From the material below, pick out each line containing the string "screenshot" and copy it. Case counts, so skip any line where the string's capitalization differs.

> **INPUT RECORDS**
-- start --
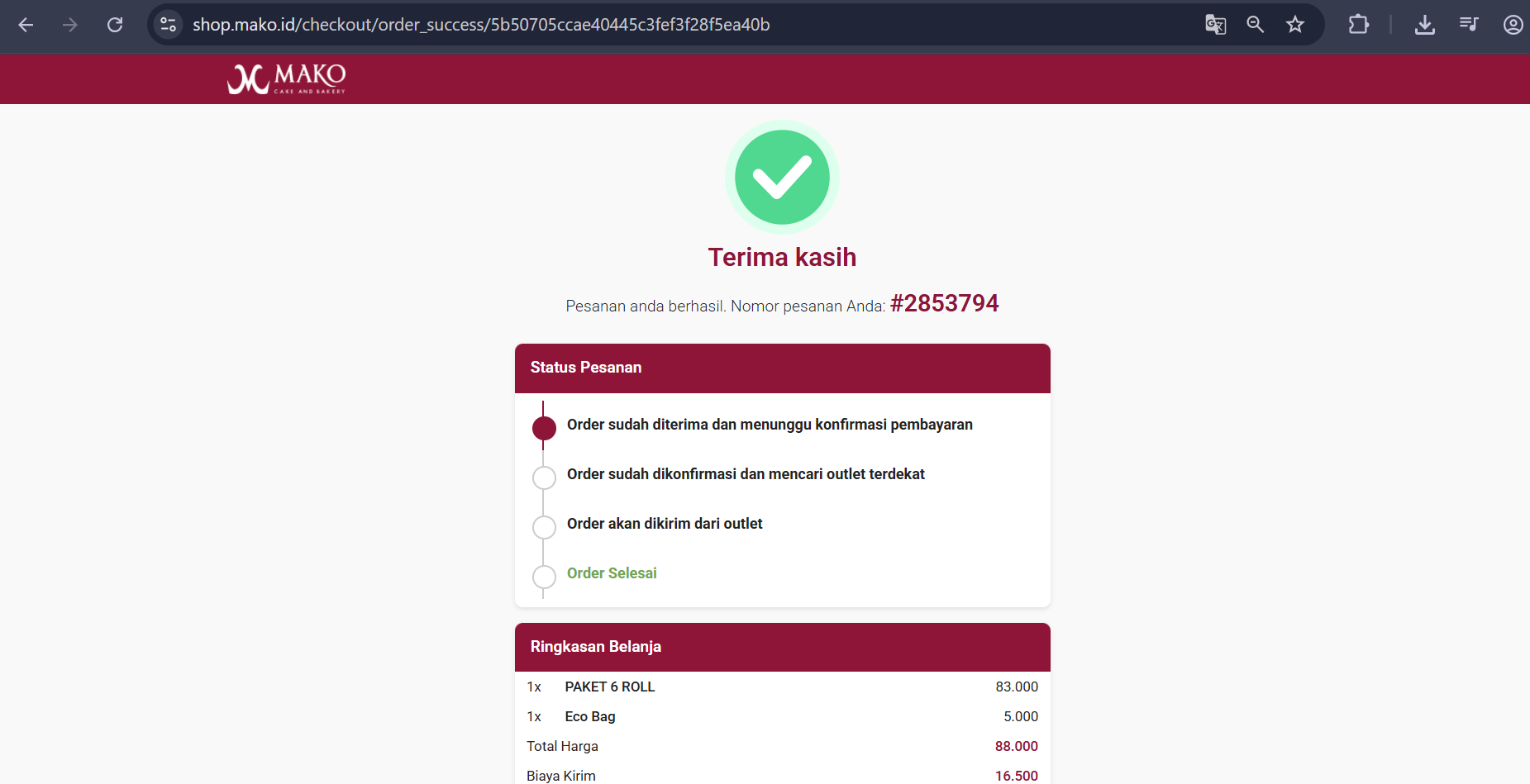Select order number #2853794 text

click(x=944, y=303)
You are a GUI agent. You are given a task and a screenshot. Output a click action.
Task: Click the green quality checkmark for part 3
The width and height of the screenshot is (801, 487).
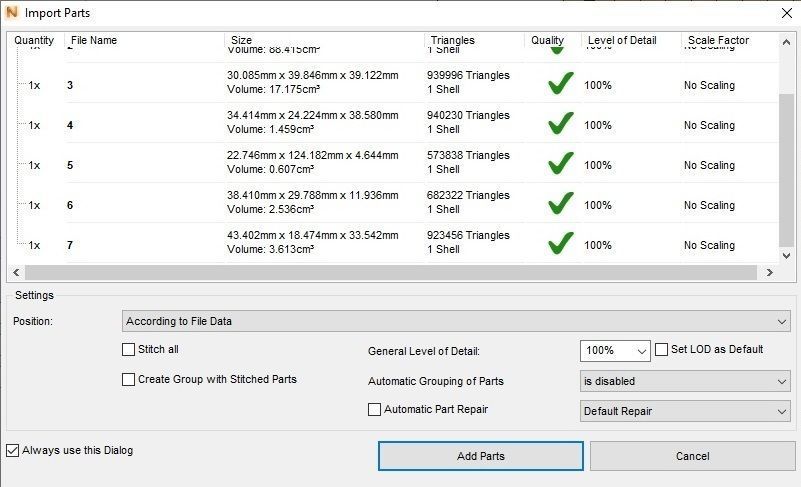pos(560,84)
-- end --
> **OUTPUT OF THE EXERCISE**
You are a GUI agent. You are given a task and a screenshot. Output a click action.
The width and height of the screenshot is (801, 487).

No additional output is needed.